• O Antagônico

A Delegada da PF e o Refugiado. São Miguel do Guamá e o Cartório


A delegada Renata Azevedo de Souza, da Polícia Federal de São Paulo, viveu uma situação inusitada por conta de uma fraude grosseira, ocorrida no cartório de São Miguel do Guamá. A delegada relatou, em ofício encaminhado à corregedoria do TJ do Pará, que no dia 27 de fevereiro de 2020, o cidadão identificado como Fares Jassim Mohamad Akasha Alnuami, compareceu à PF solicitando a emissão de passaporte. Conforme certidão de nascimento apresentada, o requerente nasceu em Belém e foi registrado no cartório de São Miguel do Guamá, contudo, por não dominar o idioma pátrio, aliado a outras suspeitas, a funcionário que o atendeu foi pedir informações ao policial responsável pelo posto. Porém, ao regressar, a funcionária avistou o solicitante correndo, já há alguns metros de distância, esquecendo seus itens pessoais, inclusive seus documentos.

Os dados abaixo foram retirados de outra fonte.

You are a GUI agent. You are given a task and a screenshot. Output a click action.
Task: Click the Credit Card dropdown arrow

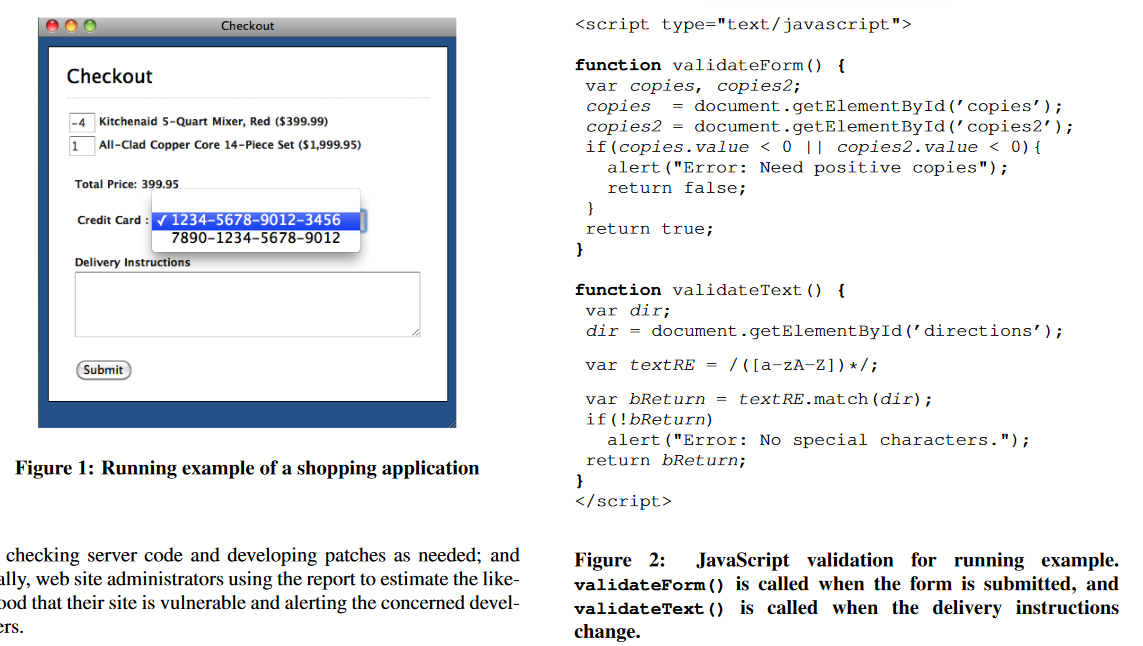[x=363, y=220]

A Polícia Federal determinou então, ao responsável pela serventia o envio da cópia original da certidão de nascimento ao cartório de São Miguel, tendo o cartorário confirmado a emissão da certidão de nascimento. Na PF, para surpresa geral, foi constatado que os demais documentos apresentados por Fares Jassim, como título de leitor, documento de identificação civil e certificado de alistamento militar foram expedidos após janeiro de 2020, quando ele já tinha 35 anos. Ao consultar o banco de dados da Polícia Federal, a funcionária que atendeu Fares reconheceu o refugiado iraquiano Yaser Jassim Mohammed Al Jumaily, como seu acompanhante.

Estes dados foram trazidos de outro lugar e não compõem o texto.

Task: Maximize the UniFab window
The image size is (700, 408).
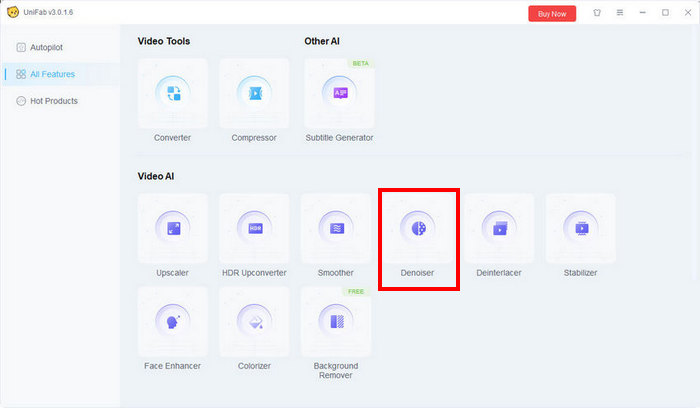Action: (x=665, y=13)
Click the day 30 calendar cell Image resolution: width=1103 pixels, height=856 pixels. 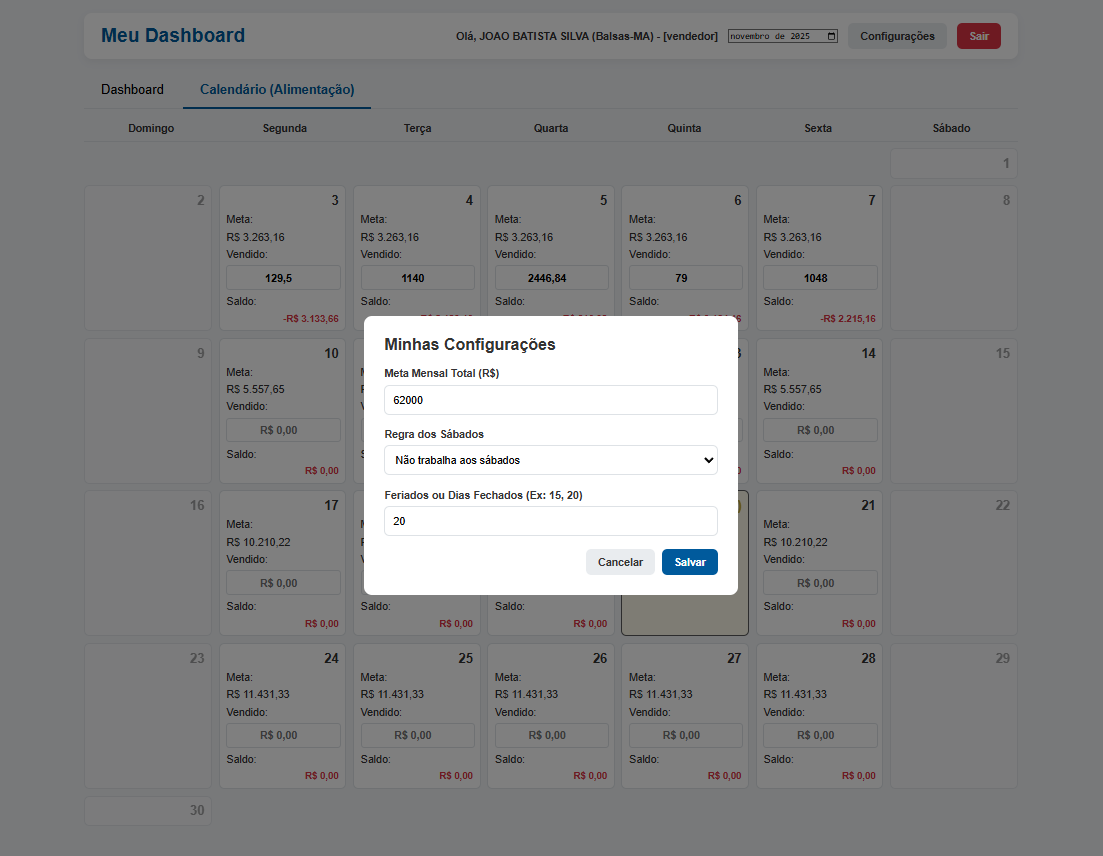point(148,811)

Ao analisar o caso, a Corregedoria do TJ reconheceu erros gritantes praticados pelo cartório de São Miguel. Dos documentos juntados aos autos, tanto na inicial, quanto na defesa do responsável pela serventia, não consta, por exemplo, a fotografia e impressão datiloscópica do registrando e, mais grave, a identificação e autenticidade das testemunhas, que são obrigatórias. "Pelo que se extrai dos autos, a falta de cuidado e a inobservância dos deveres prescritos pelo interino do Cartório de Urucuriteua contribuiu para a tentativa de requerimento de passaporte utilizando documento ideologicamente falso por pessoa que sequer dominava o idioma pátrio, o que, convenhamos, é fato de fácil percepção”. Frisou a Corregedora Geral de Justiça, Rosileide Cunha, determinando a cassação da interinidade do cartorário Andresson Faustino Oliveira dos Santos. Trocando em miúdos, a certidão de Fares Jassim é uma clara fraude, como tantas praticadas no cartório de São Miguel do Guamá. Até quando ??